Talks to start on 10% pay cut request at Irish Examiner and Evening Echo

UNIONS representing staff at the Irish Examiner and Evening Echo newspapers are to start talks on Wednesday on a management request for a 10% pay cut.

Talks to start on 10% pay cut request at Irish Examiner and Evening Echo

Workers at Examiner Publications Cork Limited (EPCL), publishers of the Irish Examiner and Evening Echo, were told at a staff briefing on Saturday that the company’s defined benefit (DB) pension scheme currently has a €20 million deficit.

Members of the scheme, one of a number operated by the company, were told that the trustees of the DB scheme are obliged to submit a funding proposal to the Pension Board by November 30, 2010 which will result in “a significant reduction in pension scheme benefits”.

The company gave staff at the well -attended meeting a business update focusing on difficulties in the Irish economy and the challenges facing the media industry, including the Irish Examiner and Evening Echo.

“The company has tried to avoid pay cuts for as long as possible while other media companies have been implementing pay cuts over the last two years.

“The company believes that pay cuts are now essential to protect the future of the business and employment within the business. For this reason, the company has requested the co-operation of staff in taking a 10% pay cut from October 1, 2010,” EPCL said in a statement.

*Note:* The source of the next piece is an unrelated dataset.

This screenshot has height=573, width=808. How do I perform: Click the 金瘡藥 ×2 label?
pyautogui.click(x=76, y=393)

EPCL workers were told at the meeting that due to the size of the pension deficit, the Pensions Board requirement to fully fund the pension plan within a 10-year period and ongoing problems in the Irish economy and media industry, the company will be unable to fund the full deficit within the required 10- year time frame.

EPCL, a wholly-owned subsidiary of Thomas Crosbie Holdings Limited (TCH), gave a commitment to make additional annual pension contributions of €0.5m to the defined benefit pension plan for the next 10 years. Staff at other TCH companies are also being asked for a 10% pay cut. Irish Examiner and Evening Echo staff earlier this year agreed to a pay freeze and “pension holiday”.

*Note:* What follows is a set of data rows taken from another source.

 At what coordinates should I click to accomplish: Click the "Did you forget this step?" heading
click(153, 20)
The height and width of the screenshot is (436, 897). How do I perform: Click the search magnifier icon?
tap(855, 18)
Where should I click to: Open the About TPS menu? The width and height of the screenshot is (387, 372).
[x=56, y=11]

Following Saturday’s meeting an NUJ spokesperson said journalists are angry at being asked to make further sacrifices just six months after agreeing significant reductions on the understanding salaries would not be cut this year.

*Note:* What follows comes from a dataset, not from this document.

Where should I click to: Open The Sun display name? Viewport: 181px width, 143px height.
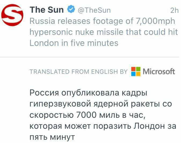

“Our members are fearful of little or no return from pensions they’ve been paying into for as long as 40 years in some cases, and staff are very worried about a further fall in incomes,” said an NUJ statement.

The Unite trade union said it would not make any comment in advance of Wednesday’s meeting.

SIPTU official Marie Kearney said: “The ink is barely dry on recent restructuring, where our members gave major concessions, and it seems rather early to be revisiting this issue after being assured that the last deal would put the company on a sound footing going forward.”